Task details
Starting at the first line below, copy through to the last line exactly.

(Dataset items)
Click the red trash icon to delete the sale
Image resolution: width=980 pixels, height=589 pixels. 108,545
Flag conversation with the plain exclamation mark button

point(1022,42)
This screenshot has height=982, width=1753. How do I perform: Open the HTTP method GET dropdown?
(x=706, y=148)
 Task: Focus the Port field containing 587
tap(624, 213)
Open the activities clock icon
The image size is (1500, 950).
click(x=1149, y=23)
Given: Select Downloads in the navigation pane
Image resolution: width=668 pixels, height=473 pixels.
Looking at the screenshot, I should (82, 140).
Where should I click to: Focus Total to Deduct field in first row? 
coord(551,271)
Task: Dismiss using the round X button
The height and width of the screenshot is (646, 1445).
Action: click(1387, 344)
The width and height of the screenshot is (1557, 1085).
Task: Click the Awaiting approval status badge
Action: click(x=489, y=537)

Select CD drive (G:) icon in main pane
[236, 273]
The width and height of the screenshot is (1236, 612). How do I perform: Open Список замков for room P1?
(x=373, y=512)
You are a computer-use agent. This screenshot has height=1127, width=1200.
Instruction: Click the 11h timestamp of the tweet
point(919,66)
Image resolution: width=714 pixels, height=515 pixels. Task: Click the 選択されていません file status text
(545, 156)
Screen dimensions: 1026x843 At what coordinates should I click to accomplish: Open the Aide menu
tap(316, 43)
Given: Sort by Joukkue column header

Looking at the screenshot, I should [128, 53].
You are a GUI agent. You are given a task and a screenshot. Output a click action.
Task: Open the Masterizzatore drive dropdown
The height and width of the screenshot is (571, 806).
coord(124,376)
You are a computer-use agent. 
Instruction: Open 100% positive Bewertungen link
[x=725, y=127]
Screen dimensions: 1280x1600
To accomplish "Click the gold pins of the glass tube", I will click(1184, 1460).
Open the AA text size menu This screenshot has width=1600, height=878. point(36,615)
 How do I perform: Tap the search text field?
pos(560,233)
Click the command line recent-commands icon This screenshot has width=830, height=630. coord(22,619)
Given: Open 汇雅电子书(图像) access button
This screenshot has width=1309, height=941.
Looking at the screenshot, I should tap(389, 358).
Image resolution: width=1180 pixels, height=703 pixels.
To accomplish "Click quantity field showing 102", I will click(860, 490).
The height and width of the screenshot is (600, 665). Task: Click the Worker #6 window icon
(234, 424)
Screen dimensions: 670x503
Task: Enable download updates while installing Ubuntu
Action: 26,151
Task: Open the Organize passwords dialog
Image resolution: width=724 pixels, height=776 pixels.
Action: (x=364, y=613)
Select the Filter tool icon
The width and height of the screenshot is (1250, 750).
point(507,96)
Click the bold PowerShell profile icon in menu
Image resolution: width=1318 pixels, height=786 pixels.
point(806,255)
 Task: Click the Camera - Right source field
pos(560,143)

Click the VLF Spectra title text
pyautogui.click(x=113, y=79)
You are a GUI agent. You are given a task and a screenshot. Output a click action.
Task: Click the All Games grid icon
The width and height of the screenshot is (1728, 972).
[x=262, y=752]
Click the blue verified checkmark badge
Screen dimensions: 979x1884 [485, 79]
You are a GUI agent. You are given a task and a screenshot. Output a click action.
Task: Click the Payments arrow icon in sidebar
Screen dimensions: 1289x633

Reply
Click the red trash icon to delete the sale
Image resolution: width=980 pixels, height=589 pixels. 108,545
Flag conversation with the plain exclamation mark button

point(1022,42)
This screenshot has height=982, width=1753. How do I perform: Open the HTTP method GET dropdown?
(x=706, y=148)
 Task: Focus the Port field containing 587
tap(624, 213)
Open the activities clock icon
The image size is (1500, 950).
click(x=1149, y=23)
Given: Select Downloads in the navigation pane
Image resolution: width=668 pixels, height=473 pixels.
Looking at the screenshot, I should (82, 140).
Where should I click to: Focus Total to Deduct field in first row? 
coord(551,271)
Task: Dismiss using the round X button
The height and width of the screenshot is (646, 1445).
Action: click(1387, 344)
The width and height of the screenshot is (1557, 1085).
Task: Click the Awaiting approval status badge
Action: click(x=489, y=537)

Select CD drive (G:) icon in main pane
[236, 273]
The width and height of the screenshot is (1236, 612). How do I perform: Open Список замков for room P1?
(x=373, y=512)
You are a computer-use agent. This screenshot has height=1127, width=1200.
Instruction: Click the 11h timestamp of the tweet
point(919,66)
Image resolution: width=714 pixels, height=515 pixels. Task: Click the 選択されていません file status text
(545, 156)
Screen dimensions: 1026x843 At what coordinates should I click to accomplish: Open the Aide menu
tap(316, 43)
Given: Sort by Joukkue column header

Looking at the screenshot, I should [128, 53].
You are a GUI agent. You are given a task and a screenshot. Output a click action.
Task: Open the Masterizzatore drive dropdown
The height and width of the screenshot is (571, 806).
coord(124,376)
You are a computer-use agent. 
Instruction: Open 100% positive Bewertungen link
[x=725, y=127]
Screen dimensions: 1280x1600
To accomplish "Click the gold pins of the glass tube", I will click(1184, 1460).
Open the AA text size menu This screenshot has width=1600, height=878. point(36,615)
 How do I perform: Tap the search text field?
pos(560,233)
Click the command line recent-commands icon This screenshot has width=830, height=630. coord(22,619)
Given: Open 汇雅电子书(图像) access button
This screenshot has width=1309, height=941.
Looking at the screenshot, I should tap(389, 358).
Image resolution: width=1180 pixels, height=703 pixels.
To accomplish "Click quantity field showing 102", I will click(860, 490).
The height and width of the screenshot is (600, 665). Task: Click the Worker #6 window icon
(234, 424)
Screen dimensions: 670x503
Task: Enable download updates while installing Ubuntu
Action: 26,151
Task: Open the Organize passwords dialog
Image resolution: width=724 pixels, height=776 pixels.
Action: (x=364, y=613)
Select the Filter tool icon
The width and height of the screenshot is (1250, 750).
point(507,96)
Click the bold PowerShell profile icon in menu
Image resolution: width=1318 pixels, height=786 pixels.
point(806,255)
 Task: Click the Camera - Right source field
pos(560,143)

Click the VLF Spectra title text
pyautogui.click(x=113, y=79)
You are a GUI agent. You are given a task and a screenshot. Output a click action.
Task: Click the All Games grid icon
The width and height of the screenshot is (1728, 972).
[x=262, y=752]
Click the blue verified checkmark badge
Screen dimensions: 979x1884 [485, 79]
You are a GUI agent. You are given a task and a screenshot. Output a click action.
Task: Click the Payments arrow icon in sidebar
Screen dimensions: 1289x633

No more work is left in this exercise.